Koeberg operates on 3 separate water systems. The water is also known as the coolant. In other types of nuclear reactors, gas is used as the coolant. The fact that the 3 systems are seperate is important because it means that the water in the reactor, which is radioactive but is in a closed system, does not come into contact with the other two systems and therefore does not contaminate the water in these systems.

The primary system takes heat away from the fuel in the (1) reactor to the tubes in the (2) steam generators The water is then returned to the reactor by means of a (3) pump. In this primary system, Koeberg uses a three-loop system which is kept under pressure by a (4) pressuriser hence the name Pressurised Water Reactor or PWR. As we have said, this system is closed and water from it does not come into contact with the secondary or tertiary system.

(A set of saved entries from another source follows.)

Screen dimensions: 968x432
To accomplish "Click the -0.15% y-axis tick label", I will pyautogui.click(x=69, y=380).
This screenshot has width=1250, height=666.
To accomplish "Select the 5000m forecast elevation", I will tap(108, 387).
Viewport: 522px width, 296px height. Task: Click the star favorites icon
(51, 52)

The secondary system is also closed. Water is pumped into the (2) steam generator. This water is allowed to boil and form steam which drives one (5) high pressure turbine, three (6) low pressure turbines and a (7) generator. The generator produces 921MW of electricity. Once the steam has driven the turbines it flows to the (8) condensers where it is cooled back to water and circulated back to the (2) steam generator.

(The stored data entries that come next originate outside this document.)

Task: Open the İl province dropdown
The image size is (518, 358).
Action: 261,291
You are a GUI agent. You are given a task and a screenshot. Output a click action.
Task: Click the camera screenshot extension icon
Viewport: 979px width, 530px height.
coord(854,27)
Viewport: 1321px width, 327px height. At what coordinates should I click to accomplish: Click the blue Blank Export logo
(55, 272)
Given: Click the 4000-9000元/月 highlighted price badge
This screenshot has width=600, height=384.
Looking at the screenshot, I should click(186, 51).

The tertiary system is used in the condensers. The cooling water system for the condensers uses sea water at the rate of 80 tons/sec to cool the steam in the (8) condensers. Once it has cooled the steam down it is returned to the sea.


The reactor vessel, which contains the nuclear fuel, is the central component of the reactor coolant system.

Its purpose is:

  • to contain the nuclear core, the internal structures and the control rod drive mechanisms:

  • to ensure a complete leak tightness and a sufficient resistance to internal pressure:

  • to contribute to radiation protection.

The reactor vessel is a weld-fabricated structure composed of the vessel body and the closure head. It is 13m high and 25cm thick. It is made of low-carbon steel with less than 0,2% cobalt. All internal surfaces of the vessel are clad with stainless steel to avoid corrosion.

Waste re-racking








Diagram of the reactor

Steam generators

The steam generator is a tubular heat exchanger of the natural circulation type, with mechanical drying of the produced steam. The primary reactor coolant flows through the tubes and gives up heat to the secondary feedwater on the shell side, producing steam at approximately 1 800t/h at rated pressure of 5,8MPa.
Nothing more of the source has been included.